Her literary career, encouraged by Benedetto Croce, began in 1939 with the volume Liriche. In Fronti e frontiere she gave an account of the struggle in which she and Emilio Lussu had engaged during the Resistance. Sherlock Holmes, anarchici e siluri, a piece of Holmesian apocrypha, which she published in 1986, should also be mentioned. She was also a translator, above all of avant-garde literature from Asia and Africa. In particular she is known for her translations of the great Turkish poet Nazim Hikmet.

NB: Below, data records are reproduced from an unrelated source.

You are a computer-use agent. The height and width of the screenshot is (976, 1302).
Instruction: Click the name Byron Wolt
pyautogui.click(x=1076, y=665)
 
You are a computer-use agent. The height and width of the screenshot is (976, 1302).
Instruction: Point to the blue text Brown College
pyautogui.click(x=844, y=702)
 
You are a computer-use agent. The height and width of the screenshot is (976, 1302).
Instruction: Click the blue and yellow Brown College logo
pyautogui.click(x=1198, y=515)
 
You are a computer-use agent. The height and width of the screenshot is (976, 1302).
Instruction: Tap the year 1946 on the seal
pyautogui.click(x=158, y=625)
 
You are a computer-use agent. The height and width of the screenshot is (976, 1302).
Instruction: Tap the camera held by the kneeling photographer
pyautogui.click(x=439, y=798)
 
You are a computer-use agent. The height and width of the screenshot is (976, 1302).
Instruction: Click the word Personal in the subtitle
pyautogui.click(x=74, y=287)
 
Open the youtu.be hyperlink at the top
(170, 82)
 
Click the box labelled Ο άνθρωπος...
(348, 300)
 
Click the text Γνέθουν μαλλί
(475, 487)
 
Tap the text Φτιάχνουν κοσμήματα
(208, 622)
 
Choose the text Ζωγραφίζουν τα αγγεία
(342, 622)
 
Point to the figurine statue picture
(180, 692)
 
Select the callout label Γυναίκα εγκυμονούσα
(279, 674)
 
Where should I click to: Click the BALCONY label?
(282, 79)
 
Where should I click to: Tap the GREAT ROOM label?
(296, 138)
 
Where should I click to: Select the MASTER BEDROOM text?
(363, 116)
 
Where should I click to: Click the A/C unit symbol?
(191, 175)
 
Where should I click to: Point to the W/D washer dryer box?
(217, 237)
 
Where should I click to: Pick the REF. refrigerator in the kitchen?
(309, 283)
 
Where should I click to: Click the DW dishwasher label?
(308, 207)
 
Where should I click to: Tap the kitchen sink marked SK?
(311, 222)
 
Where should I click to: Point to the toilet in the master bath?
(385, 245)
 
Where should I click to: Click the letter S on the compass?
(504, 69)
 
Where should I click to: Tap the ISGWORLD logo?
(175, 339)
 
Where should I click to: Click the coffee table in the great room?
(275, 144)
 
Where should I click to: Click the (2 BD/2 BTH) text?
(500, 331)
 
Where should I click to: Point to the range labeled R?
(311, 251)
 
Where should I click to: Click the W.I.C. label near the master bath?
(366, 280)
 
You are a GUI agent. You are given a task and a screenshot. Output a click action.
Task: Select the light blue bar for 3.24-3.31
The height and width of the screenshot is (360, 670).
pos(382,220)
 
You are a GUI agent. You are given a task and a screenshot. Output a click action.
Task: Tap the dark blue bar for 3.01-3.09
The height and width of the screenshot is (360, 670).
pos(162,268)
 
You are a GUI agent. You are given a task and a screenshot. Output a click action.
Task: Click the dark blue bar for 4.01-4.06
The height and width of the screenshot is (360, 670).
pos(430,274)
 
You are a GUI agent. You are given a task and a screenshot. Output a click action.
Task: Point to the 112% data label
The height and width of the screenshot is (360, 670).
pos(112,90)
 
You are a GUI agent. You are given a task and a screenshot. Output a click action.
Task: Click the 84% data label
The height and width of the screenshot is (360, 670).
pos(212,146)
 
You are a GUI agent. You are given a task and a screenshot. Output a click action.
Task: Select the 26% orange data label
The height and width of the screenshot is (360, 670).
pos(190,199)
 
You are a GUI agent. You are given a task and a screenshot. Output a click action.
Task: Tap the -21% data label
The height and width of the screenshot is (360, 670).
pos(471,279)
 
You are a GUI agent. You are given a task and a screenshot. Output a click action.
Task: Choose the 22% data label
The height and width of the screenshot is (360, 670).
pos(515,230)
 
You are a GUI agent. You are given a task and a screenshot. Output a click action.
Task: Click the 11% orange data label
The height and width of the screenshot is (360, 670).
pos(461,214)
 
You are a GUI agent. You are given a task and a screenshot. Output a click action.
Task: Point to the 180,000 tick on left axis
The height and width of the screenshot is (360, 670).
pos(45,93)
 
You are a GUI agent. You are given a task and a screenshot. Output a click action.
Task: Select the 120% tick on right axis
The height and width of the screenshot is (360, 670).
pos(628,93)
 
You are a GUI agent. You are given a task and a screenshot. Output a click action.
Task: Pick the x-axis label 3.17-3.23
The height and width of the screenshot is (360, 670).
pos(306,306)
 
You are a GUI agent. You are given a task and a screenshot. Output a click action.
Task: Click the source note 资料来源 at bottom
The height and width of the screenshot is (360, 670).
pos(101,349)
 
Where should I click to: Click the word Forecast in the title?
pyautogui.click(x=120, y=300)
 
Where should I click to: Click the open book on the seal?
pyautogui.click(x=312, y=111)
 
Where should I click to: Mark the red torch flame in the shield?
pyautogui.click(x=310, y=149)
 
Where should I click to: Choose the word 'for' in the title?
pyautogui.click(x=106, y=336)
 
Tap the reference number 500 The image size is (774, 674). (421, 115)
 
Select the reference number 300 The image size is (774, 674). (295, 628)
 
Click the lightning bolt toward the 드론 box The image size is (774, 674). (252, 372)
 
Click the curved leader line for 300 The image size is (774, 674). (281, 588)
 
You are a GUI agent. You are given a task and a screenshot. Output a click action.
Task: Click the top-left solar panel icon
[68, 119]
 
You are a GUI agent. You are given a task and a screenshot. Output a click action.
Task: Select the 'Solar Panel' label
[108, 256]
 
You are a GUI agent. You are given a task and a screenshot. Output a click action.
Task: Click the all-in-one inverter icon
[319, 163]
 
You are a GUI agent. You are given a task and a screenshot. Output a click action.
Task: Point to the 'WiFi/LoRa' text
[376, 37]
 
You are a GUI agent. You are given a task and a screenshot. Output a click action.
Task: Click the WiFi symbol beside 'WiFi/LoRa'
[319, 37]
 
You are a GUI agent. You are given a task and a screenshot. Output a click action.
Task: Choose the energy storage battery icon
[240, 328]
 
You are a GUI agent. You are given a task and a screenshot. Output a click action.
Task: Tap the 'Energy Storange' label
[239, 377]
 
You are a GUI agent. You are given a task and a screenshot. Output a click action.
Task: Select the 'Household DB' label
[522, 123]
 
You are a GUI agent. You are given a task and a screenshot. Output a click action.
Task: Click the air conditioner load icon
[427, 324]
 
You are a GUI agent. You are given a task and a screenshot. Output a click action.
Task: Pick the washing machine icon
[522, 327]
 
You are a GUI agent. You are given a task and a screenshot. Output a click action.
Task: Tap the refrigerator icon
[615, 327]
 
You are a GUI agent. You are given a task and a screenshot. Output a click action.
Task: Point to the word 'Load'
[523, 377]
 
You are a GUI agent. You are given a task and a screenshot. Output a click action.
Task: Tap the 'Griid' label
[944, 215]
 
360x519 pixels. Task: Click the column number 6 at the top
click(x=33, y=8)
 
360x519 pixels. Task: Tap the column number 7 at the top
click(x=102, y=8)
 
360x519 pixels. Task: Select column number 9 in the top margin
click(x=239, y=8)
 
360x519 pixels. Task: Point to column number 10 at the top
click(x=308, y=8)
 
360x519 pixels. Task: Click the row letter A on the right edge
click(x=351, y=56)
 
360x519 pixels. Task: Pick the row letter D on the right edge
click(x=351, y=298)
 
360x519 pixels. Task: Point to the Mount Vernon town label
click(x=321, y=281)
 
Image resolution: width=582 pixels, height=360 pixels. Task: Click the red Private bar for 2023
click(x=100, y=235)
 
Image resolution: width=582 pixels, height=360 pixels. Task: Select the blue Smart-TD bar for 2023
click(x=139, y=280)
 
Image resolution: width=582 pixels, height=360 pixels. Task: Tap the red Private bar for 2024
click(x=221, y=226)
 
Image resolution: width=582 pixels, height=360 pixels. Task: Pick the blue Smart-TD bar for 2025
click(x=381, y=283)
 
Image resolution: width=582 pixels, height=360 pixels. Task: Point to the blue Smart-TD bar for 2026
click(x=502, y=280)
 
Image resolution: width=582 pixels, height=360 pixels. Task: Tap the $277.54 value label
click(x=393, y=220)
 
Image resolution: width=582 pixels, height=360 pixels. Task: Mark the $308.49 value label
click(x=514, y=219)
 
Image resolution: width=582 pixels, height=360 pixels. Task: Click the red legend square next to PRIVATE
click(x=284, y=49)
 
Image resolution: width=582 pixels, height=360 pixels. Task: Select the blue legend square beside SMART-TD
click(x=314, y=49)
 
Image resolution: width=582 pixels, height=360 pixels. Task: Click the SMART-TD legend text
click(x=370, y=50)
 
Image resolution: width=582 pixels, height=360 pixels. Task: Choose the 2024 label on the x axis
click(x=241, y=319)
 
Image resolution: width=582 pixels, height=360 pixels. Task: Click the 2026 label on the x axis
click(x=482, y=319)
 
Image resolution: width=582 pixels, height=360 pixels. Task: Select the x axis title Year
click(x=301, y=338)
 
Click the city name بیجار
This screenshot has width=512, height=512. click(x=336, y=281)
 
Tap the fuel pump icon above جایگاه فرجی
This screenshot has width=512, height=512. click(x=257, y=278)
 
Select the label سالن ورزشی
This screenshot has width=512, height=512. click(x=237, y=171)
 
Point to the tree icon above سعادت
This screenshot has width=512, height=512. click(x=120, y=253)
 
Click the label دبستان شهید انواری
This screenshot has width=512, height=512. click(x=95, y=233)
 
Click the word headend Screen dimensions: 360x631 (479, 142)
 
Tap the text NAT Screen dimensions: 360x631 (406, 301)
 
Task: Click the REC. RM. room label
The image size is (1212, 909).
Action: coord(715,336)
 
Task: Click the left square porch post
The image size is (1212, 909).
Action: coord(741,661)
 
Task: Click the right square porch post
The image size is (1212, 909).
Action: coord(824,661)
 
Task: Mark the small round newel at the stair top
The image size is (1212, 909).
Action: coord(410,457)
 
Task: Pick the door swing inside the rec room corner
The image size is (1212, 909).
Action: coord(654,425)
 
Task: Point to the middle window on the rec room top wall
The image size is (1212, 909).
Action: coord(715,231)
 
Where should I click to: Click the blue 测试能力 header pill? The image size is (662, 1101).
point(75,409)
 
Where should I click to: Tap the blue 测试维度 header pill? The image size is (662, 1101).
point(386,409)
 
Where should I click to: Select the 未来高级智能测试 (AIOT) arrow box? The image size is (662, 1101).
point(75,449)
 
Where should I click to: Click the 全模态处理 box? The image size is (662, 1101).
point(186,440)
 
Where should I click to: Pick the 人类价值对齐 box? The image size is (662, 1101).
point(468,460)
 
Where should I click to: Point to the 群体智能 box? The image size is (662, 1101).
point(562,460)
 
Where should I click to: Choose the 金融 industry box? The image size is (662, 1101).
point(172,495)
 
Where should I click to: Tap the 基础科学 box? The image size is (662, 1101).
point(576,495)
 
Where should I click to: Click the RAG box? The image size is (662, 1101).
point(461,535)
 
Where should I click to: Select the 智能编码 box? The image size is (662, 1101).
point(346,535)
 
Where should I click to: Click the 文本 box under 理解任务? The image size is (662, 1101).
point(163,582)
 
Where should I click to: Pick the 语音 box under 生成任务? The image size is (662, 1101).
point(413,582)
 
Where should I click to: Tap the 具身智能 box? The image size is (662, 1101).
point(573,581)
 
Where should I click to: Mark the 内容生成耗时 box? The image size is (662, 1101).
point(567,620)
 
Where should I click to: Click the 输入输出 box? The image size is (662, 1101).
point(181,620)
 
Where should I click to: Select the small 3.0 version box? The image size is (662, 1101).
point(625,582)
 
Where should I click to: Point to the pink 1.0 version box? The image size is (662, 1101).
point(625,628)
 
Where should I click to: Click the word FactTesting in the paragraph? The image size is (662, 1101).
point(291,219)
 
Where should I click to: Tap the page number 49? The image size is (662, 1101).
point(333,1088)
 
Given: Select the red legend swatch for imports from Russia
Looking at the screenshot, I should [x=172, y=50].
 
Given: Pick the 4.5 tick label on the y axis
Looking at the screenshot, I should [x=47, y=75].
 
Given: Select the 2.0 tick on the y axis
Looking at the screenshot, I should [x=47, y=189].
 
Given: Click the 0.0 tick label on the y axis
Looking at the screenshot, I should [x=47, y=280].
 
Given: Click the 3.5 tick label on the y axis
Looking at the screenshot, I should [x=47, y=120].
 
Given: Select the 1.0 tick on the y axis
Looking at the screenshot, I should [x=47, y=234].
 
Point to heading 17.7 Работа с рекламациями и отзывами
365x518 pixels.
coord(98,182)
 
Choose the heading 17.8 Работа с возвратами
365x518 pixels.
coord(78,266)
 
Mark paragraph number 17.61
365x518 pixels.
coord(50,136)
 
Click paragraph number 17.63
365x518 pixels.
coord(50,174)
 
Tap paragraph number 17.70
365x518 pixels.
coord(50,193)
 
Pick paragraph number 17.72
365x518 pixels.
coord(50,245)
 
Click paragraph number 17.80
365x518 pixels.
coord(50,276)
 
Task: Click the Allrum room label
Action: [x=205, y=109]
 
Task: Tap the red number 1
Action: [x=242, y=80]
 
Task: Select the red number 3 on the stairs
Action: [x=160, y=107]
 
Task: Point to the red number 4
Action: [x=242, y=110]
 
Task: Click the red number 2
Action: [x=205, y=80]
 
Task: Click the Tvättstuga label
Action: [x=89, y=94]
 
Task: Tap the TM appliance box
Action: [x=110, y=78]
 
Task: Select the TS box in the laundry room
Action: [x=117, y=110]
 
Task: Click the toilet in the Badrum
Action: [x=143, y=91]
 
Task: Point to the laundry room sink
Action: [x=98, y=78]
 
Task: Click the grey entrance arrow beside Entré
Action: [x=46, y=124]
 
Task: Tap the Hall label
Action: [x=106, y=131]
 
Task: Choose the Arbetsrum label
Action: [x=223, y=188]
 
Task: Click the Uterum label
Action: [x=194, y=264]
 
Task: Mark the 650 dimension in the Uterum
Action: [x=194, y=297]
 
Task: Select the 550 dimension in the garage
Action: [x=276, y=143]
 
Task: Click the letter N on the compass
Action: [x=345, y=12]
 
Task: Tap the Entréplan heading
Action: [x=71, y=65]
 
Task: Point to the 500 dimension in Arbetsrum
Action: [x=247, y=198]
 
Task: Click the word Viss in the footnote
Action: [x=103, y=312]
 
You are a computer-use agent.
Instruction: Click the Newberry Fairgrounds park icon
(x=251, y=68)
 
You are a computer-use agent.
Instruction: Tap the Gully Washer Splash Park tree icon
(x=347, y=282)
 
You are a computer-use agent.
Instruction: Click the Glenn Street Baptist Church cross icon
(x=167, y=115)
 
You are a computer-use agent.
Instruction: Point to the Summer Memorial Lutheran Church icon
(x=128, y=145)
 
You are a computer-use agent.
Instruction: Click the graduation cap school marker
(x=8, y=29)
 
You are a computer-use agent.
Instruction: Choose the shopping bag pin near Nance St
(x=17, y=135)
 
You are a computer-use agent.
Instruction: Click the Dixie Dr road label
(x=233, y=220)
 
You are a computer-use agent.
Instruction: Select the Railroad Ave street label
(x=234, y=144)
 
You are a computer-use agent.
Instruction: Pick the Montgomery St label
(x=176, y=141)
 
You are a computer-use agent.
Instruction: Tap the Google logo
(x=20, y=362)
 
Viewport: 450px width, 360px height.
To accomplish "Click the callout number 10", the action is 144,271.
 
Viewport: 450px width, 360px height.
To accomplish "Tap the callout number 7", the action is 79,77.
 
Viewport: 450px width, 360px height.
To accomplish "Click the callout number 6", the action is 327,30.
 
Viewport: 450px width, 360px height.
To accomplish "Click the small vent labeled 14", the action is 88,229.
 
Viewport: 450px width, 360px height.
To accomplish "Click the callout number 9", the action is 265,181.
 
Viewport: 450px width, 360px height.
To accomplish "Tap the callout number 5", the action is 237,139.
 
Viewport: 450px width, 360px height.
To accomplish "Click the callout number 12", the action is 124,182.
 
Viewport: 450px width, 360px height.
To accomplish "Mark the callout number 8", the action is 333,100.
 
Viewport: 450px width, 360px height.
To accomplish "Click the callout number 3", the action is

She continued her political activism, attending the First Congress of Differentiated Associations in Cagliari in 1951.

==Books==
Her publications include:

- Fronti e frontiere
- Il libro delle streghe
- Il turco in Italia
- Tradurre poesia
- L'homme qui voulait naître femme: Mémoires féministes sur la guerre
- Trentaquattro poesie d'amore (I miti poesia)
- Tre poeti dell'Albania di oggi Migjeni Siliqi Kadare.

== Death ==
Joyce Lussu died in Rome on 4 November 1998 at the age of 86.

==Legacy==
A museum dedicated to Joyce and Emilio was established in Armungia.